HENRY PURCELL : FANTAZIAS (1680)

On imagine Charles II disant, à l’écoute de ces Fantazias & In Nomines de Henry Purcell (1680) qu’il ne supportait guère « la musique dans laquelle on ne peut battre la mesure » et qu’il aurait préféré écouter les mouvements de danse joués par ses Vingt-quatre Violons.  Purcell, de son côté, ne se prive pas d’avertir son royal mécène dans une de ses dédicaces : « il est temps désormais qu’ils [les Anglais] se détournent de la légèreté et de la superficialité de nos voisins [les Français] ». Contrairement à ses prédécesseurs anglais comme Byrd qui emploie la fausse-relation mi contre fa dans un équilibre parfait, Purcell utilise volontairement ce dispositif pour exprimer un univers déchiré et torturé. On pourrait très bien parler ici de maniérisme et de décadence, mais avant tout, c’est le génie de Purcell, son expressivité hors du commun au sein d’une écriture contrapuntique, qui nous emporte.  Les utilisations techniques du contrepoint tels que le traitement en mouvement contraire et le sujet en augmentation sont abondantes et nous font forcément penser à l’autre pierre angulaire importante dans l’histoire de la musique, l’Art de la Fugue de J.S. Bach. La différence se trouve peut-être dans leur source d’inspiration. Bach, à la fin de sa vie, nous montre avec l’Art de la Fugue sa grande maîtrise spirituelle et son amour éternel envers le Créateur. Purcell, quant à lui, puise son inspiration dans le duende. Laissons l’écrivain Garcia Lorca définir ce démon domestique chers aux Espagnols : « Pour chercher le duende, il n’existe ni carte ni ascèse. On sait seulement qu’il brûle le sang comme une pommade d’éclat de verre, qu’il épuise, qu’il rejette toute la douce géométrie apprise, qu’il brise les styles, qu’il s’appuie sur la douleur humaine qui n’a pas de consolation ».

PROGRAMME I

Henry Purcell (1659-1695) :   Fantazias (1680)

Fantazia I

Fantazia II

Fantazia III

Fantazia IV, June ye 10.1680

Fantazia V, June ye 11.1680

Fantazia VI, June ye 14.1680

Fantazia VII, June ye 19.1680

Fantazia VIII, June ye 22.1680

Fantazia IX, June ye 23.1680

Fantazia X, June ye 30.1680

Fantazia XI, August ye 18.1680

Fantazia XII, August ye 31.1680

PROGRAMME II

Henry Purcell (1659-1695): 4 Fantaisies pour quatre violes (1680)

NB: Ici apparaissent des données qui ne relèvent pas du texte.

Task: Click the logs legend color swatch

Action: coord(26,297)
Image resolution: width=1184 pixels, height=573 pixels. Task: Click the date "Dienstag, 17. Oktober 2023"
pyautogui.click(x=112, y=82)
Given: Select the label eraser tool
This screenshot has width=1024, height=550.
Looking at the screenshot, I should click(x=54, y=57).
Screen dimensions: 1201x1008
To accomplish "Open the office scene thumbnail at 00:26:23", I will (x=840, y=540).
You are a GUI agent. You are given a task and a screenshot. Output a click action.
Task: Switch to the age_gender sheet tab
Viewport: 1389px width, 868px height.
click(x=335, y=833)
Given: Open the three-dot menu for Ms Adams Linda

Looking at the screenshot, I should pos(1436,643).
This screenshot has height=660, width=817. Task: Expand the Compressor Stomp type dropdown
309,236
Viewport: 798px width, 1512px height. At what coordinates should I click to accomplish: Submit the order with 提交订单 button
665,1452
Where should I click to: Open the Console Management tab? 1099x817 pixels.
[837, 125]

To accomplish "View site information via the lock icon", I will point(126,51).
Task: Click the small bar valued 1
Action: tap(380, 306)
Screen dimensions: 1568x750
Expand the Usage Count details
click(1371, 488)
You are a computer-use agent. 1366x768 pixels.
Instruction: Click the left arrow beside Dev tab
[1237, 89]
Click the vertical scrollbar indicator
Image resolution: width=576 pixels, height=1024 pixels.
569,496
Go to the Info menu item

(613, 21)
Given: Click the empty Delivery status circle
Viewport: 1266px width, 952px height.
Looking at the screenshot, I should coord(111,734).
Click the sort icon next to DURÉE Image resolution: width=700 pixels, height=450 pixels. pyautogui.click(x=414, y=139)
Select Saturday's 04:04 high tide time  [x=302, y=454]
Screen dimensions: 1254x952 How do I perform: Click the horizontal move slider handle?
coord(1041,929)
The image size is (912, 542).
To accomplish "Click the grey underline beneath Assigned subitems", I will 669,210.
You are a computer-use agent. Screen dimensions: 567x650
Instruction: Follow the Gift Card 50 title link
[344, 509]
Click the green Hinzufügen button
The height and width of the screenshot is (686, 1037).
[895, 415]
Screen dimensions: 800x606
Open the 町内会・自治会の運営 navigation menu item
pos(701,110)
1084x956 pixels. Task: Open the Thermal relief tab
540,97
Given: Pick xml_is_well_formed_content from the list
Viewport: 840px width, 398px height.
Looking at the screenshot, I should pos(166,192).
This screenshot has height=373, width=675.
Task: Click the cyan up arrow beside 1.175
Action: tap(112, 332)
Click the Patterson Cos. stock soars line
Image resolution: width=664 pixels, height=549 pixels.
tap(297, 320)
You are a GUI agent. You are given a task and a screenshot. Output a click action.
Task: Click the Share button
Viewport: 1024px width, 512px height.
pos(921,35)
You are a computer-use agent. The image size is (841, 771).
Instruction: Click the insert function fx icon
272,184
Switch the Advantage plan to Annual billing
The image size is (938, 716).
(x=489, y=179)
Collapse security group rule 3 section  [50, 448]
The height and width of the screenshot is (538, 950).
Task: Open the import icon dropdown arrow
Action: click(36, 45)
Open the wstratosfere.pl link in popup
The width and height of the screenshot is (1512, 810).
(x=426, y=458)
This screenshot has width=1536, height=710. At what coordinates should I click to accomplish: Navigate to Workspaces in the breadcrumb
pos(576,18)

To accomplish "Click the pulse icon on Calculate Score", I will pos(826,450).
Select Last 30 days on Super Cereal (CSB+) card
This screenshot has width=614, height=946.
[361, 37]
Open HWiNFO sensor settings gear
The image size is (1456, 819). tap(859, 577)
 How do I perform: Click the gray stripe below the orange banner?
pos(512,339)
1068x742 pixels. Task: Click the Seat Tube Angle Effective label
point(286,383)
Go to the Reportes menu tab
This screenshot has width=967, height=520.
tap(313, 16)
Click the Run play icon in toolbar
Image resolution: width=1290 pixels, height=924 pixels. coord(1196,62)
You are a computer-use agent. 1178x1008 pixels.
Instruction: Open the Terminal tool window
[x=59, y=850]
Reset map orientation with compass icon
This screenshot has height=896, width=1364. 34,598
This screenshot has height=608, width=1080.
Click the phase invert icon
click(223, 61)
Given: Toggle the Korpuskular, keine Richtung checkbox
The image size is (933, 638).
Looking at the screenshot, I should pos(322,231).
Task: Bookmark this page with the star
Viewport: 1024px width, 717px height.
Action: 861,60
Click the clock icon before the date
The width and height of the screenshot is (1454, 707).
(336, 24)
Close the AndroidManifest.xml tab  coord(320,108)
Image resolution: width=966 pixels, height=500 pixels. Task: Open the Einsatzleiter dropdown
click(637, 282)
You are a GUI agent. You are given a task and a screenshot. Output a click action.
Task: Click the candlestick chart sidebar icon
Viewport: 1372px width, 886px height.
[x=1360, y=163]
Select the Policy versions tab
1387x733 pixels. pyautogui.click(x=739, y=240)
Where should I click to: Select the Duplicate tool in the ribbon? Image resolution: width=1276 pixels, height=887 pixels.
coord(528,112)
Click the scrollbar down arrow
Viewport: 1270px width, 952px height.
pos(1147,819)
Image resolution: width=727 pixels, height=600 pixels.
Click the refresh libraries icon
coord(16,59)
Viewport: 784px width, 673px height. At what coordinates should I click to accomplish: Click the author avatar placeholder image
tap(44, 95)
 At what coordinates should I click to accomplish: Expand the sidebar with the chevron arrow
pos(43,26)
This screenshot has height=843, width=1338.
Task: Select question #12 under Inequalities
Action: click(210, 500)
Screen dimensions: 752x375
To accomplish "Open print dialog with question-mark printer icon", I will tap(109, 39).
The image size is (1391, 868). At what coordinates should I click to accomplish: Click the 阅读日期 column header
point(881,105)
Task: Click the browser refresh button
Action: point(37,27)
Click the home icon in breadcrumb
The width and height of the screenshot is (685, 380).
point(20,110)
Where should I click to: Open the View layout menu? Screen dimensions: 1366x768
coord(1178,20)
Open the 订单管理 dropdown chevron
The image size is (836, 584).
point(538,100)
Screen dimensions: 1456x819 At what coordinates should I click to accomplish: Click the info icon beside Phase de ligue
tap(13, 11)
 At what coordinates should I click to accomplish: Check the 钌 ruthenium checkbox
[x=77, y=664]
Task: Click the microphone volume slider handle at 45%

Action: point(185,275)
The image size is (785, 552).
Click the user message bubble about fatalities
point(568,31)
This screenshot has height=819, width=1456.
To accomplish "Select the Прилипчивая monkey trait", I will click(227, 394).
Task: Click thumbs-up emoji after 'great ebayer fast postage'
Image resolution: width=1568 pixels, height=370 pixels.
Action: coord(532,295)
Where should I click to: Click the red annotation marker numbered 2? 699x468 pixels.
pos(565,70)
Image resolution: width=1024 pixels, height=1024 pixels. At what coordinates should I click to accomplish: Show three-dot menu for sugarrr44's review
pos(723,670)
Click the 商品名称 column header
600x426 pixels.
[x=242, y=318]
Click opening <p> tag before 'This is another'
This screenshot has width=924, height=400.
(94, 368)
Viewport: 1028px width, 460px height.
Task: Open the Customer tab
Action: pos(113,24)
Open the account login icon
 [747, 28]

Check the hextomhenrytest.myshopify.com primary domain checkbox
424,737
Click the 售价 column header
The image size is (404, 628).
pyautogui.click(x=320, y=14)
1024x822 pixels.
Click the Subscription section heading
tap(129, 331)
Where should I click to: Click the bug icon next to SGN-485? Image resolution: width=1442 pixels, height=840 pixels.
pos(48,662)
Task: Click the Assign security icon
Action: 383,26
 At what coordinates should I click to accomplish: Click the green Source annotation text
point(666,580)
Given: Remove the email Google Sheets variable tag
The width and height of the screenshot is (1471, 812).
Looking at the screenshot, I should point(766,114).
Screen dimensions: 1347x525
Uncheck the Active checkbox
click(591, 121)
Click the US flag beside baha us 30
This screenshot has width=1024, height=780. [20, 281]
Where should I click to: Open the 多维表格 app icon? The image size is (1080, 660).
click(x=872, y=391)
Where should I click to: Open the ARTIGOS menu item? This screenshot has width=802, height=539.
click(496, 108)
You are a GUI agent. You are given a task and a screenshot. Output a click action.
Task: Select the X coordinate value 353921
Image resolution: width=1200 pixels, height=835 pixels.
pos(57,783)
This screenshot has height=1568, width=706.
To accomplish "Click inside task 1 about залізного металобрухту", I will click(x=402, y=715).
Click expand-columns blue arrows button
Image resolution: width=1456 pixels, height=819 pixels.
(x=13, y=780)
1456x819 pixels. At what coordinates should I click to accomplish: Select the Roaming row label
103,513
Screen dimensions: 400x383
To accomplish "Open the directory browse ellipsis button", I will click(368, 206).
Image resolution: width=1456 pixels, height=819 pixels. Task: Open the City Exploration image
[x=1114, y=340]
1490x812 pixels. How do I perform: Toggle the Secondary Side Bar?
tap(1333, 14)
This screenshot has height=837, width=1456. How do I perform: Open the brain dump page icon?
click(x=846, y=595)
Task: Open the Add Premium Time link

Fantazia V, June ye 11.1680
Fantazia VI, June ye 14.1680
Fantazia XII, August ye 31.1680
Fantazia XI, August ye 18.1680

Caroline Marçot (1974- ) : Tratti-ritratto (Caro m’è ‘l sonno) pour
trois violes (2014)

Caro m’è ‘l sonno
E piu l’esser di Sasso
Mentre che ‘l danno e la vergogna dura
Non veder, non sentir, m’è gran ventura
Pero non mi destar, deh, parla basso

Henry Purcell (1659-1695): 5 Fantaisies pour quatre violes (1680)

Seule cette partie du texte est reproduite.